CIS490/orchestrator/manifest.py
Max Gorog 207a902c3e PIPELINE §5 step 2: canonical manifest at <repo>/manifest.toml
The experiment is now defined by a single version-pinned file —
manifest.toml at the repo root. PIPELINE.md §4.1 / §13 / §16. Every
lab host loads THIS exact file; per-host overrides of experiment
shape are forbidden.

Drops the following per-host CLI overrides that previously violated
the canonical-manifest principle:
  * --manifest, --modules-dir       (paths now derived)
  * --ram-per-vm-mib                (in manifest.experiment)
  * --max-concurrent                (manifest.experiment.fleet.max_concurrent_ceiling)
  * --max-tier3-slots               (manifest.experiment.fleet.max_tier3_slots)
  * --force-tier2                   (not a §14 sanctioned override knob —
                                     ship empty catalog to disable Tier-3)
  * --require-real-samples          (sample-side concern; out of fleet scope)
  * tools/run_*_demo.py --manifest  (samples path now from canonical)

New surface:
  * manifest.toml                   — the single source of truth
  * orchestrator/manifest.py        — load_canonical() + Manifest dataclass
                                      with strict validation, raises
                                      ManifestError on any failure
  * EpisodeConfig.experiment_meta   — populated by run_*_demo.py from
                                      the canonical manifest; stamped
                                      into every episode's meta.json
                                      under "experiment" key for
                                      provenance
  * cis490-orchestrator.service     — RestartPreventExitStatus=78 so
                                      manifest-load failures stay
                                      stuck-and-loud (§9, §4.7)
  * install-lab-host.sh             — validates manifest.toml at
                                      install time; missing or invalid
                                      = die with clear message

Catalog admission semantics: only modules whose name appears in
manifest.catalog get loaded into the runtime catalog (§4.3 in
miniature, will tighten further in step 4 when verified_against /
last_verified actually gate admission).

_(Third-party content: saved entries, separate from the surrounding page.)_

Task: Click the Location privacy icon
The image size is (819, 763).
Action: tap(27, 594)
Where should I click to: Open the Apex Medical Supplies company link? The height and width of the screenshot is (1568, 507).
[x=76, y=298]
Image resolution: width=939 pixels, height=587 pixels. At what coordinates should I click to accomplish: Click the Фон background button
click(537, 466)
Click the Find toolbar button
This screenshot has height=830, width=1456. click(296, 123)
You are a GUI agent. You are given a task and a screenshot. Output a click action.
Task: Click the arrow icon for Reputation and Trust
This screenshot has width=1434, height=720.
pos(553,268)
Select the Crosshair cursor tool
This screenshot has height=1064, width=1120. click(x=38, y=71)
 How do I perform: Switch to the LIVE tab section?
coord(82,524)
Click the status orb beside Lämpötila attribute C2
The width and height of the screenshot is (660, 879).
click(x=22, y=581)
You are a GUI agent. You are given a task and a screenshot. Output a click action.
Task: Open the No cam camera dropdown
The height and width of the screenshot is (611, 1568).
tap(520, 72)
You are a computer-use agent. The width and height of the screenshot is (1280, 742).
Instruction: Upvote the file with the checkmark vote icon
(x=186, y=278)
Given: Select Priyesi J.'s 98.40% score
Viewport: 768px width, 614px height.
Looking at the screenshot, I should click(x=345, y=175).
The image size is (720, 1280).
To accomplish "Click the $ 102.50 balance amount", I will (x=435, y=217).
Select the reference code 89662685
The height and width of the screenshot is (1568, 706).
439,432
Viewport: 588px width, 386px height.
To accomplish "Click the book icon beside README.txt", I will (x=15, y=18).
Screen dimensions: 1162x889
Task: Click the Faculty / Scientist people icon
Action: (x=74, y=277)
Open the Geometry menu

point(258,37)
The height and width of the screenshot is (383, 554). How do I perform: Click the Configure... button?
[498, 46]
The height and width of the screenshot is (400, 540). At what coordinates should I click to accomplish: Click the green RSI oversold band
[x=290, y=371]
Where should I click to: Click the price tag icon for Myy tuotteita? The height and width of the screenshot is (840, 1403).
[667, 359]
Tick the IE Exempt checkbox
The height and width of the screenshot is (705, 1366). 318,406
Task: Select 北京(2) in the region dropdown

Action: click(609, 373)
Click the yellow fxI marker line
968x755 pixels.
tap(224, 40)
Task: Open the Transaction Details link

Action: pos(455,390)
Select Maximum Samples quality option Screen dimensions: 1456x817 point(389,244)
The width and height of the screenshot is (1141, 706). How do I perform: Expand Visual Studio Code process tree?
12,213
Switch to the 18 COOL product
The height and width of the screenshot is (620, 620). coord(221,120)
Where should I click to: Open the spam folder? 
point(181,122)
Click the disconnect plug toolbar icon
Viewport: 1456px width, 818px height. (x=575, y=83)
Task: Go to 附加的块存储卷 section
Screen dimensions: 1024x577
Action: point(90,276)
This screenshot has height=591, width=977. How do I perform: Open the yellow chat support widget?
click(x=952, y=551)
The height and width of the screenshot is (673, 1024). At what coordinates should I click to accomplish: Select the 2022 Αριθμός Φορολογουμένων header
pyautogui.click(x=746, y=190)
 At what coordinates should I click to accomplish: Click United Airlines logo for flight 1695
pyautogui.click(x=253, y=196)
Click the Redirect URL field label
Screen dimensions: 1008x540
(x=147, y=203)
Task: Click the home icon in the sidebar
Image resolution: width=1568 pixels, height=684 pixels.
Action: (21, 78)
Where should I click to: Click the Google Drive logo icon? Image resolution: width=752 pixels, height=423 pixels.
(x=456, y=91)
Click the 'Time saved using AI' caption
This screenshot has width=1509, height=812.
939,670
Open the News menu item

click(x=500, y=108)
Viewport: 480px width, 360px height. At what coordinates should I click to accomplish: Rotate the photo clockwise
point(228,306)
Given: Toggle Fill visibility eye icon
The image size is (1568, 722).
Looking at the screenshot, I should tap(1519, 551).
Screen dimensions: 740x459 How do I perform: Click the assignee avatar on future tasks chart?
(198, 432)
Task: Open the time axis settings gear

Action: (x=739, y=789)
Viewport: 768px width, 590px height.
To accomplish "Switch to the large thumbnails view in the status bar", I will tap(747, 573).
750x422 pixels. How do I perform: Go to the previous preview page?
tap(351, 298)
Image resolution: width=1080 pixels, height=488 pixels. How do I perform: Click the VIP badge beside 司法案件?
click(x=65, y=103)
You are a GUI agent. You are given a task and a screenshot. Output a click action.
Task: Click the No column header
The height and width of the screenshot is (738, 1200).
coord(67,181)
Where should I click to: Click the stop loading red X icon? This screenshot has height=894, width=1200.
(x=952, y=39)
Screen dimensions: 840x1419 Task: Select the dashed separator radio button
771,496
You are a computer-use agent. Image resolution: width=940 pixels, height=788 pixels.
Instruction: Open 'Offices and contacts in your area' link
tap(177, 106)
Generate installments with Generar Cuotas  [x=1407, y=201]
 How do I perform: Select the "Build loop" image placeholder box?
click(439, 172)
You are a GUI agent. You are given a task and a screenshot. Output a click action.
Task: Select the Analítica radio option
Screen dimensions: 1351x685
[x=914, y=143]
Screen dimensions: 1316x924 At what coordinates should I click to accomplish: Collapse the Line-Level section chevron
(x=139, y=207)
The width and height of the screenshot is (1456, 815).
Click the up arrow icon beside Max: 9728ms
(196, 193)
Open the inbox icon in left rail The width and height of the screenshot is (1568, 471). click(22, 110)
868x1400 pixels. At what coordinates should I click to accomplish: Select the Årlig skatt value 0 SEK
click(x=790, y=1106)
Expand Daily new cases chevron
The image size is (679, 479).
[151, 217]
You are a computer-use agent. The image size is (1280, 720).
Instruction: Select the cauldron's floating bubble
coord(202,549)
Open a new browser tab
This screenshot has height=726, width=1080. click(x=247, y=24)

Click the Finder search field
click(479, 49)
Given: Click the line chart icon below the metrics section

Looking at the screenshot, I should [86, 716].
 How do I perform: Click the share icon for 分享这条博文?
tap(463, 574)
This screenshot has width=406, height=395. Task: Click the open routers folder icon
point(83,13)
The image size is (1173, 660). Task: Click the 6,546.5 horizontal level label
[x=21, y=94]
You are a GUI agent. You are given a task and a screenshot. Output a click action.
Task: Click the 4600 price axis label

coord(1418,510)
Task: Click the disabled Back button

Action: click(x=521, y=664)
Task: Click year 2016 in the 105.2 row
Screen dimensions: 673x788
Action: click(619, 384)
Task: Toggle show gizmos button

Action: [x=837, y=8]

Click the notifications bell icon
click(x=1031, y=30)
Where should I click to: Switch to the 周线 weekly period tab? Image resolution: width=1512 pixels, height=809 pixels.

Missing toml for an admitted
name is a sysadmin error → exit 78.

Renames cfg.manifest → cfg.samples + adds cfg.experiment to
disambiguate sample-manifest from experiment-manifest. Rewrites
test_fleet.py fixture to construct synthetic Manifest objects so
test outcomes don't depend on the on-disk manifest.toml content.

12 new tests in tests/test_manifest.py: schema-version mismatch,
unknown collector, duplicate collector, unknown phase, negative
phase seconds, negative ram, missing catalog fields, json round-trip.

Local run: `python tools/run_fleet.py --capacity` correctly logs the
loaded manifest and prints capacity. 241 tests passing.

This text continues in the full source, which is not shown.